It's weird being a mom. There are so many things I never thought I'd care about or don't know jack about. And one of them is food safety. Yeah, food safety. Y'know, as in not wiping the door of the fridge with a raw chicken breast like in that Lysol commercial. And now that I have kids, I find myself being more careful about things (ie tossing leftovers sooner, cleaning the kitchen extra extra well, and ix-naying-ay the chicken-ay as a handi wipie-ay.)
Then last month, I got invited to a Food Safety dinner for bloggers being hosted by Maple Leaf Foods (which, for those of you playing along at home in the USA, is a huge food vendor here in Canada.) I wasn't going to accept given that I don't normally blog about issues like health and safety, but then I changed my mind--and I'm glad I did.
To set the stage, let me first say that this dinner took place in the wake of a listeria outbreak that happened at Maple Leaf in 2008. Upward of twenty Canadians were killed by the bacteria--and since then Maple Leaf has apparently made pledges and strides toward increased food safety. (But shhhh, I didn't really know all that until I researched the company cause as an American I didn't grow up eating Maple Leaf foods, and as a new mom I don't really have a clue what's going on in the world today. Too tired to read the news!) The journalist in me was also concerned about the propaganda the company would inevitably throw at us as it tries to rehabilitate its public image. So let's just say I went into this with grave reservations....
As it turns out, however, I was impressed.

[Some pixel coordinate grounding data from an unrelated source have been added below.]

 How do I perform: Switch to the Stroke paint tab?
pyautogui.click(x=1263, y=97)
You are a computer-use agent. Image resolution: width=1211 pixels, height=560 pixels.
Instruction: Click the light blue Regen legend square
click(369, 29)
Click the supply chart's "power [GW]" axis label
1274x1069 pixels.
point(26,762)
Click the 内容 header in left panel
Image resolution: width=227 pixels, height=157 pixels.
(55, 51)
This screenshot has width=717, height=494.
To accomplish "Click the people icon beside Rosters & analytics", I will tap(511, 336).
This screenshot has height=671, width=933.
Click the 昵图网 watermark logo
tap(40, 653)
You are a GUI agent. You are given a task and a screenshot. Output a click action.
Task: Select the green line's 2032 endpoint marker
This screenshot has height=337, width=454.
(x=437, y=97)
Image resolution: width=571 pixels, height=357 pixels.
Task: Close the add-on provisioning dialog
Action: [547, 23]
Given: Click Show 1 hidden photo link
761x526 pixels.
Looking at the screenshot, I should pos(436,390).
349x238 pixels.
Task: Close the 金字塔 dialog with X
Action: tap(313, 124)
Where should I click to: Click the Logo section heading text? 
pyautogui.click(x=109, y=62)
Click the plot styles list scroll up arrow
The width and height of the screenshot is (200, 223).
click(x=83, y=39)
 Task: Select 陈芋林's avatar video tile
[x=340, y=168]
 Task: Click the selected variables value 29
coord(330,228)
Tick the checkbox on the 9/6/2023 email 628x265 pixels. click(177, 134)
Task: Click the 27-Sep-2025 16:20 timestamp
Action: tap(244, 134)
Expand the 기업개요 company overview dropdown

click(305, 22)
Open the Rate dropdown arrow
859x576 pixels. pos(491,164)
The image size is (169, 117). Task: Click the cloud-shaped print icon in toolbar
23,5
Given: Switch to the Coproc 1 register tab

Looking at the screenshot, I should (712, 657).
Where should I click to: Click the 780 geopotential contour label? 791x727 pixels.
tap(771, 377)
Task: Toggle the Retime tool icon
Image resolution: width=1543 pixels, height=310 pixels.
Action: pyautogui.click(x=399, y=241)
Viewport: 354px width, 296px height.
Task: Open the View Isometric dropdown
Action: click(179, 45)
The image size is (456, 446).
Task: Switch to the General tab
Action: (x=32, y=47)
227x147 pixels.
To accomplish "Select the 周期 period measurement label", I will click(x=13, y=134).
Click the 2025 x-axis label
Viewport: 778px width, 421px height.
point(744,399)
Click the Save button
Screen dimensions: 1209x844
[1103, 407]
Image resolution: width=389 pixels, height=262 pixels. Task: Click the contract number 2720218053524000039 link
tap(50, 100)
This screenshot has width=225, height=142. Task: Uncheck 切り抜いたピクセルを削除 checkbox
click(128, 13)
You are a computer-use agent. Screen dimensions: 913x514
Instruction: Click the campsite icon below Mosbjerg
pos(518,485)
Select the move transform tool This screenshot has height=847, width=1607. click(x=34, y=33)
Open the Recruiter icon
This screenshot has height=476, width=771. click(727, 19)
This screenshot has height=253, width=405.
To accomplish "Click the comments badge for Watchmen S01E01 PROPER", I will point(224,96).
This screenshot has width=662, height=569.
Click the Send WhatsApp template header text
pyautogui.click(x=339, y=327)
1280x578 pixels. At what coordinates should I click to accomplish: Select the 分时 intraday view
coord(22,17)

Impressed that top-tier execs flew out to Vancouver to meet with bloggers and answered every.single.question we asked. Impressed that their motto in light of the 2008 debacle is Transparency. Sure, it's all with the hope of creating good will on a grass roots/viral level...but still. Not a lot of major corporations would do that--especially those that feel vulnerable to criticism.
Over the course of the dinner--a Maple Leaf Foods dinner I might add, that was better than I expected it to be--we learned about safer food handling at home (multiple cutting boards, people) and at their plants ("The five-second-rule for things falling on the ground but being okay to eat does not--and never did--apply at Maple Leaf." Whew.). We also learned about innovations the company is making to make food prep easier for families (ooooh la la. Check out the self-closing containers for their new Natural Selections products, and those clean ingredients).
So was there some evil, corporate, hidden agenda at work behind the dinner? Maybe. Did I fall for it? Perhaps a little. But something Sharon K.K. Beals, the Senior VP of Food Safety & Quality Assurance said really stuck with me.
"Everybody's got to bring their A-game everyday," she said in reference to the facilities she supervises, "so that my kids and your kids can have a safe sandwich."
Which makes me think that she knows the raw-chicken-handi-wipe thing isn't a good idea either. And what can I say? I like that in a company now that I'm a mom.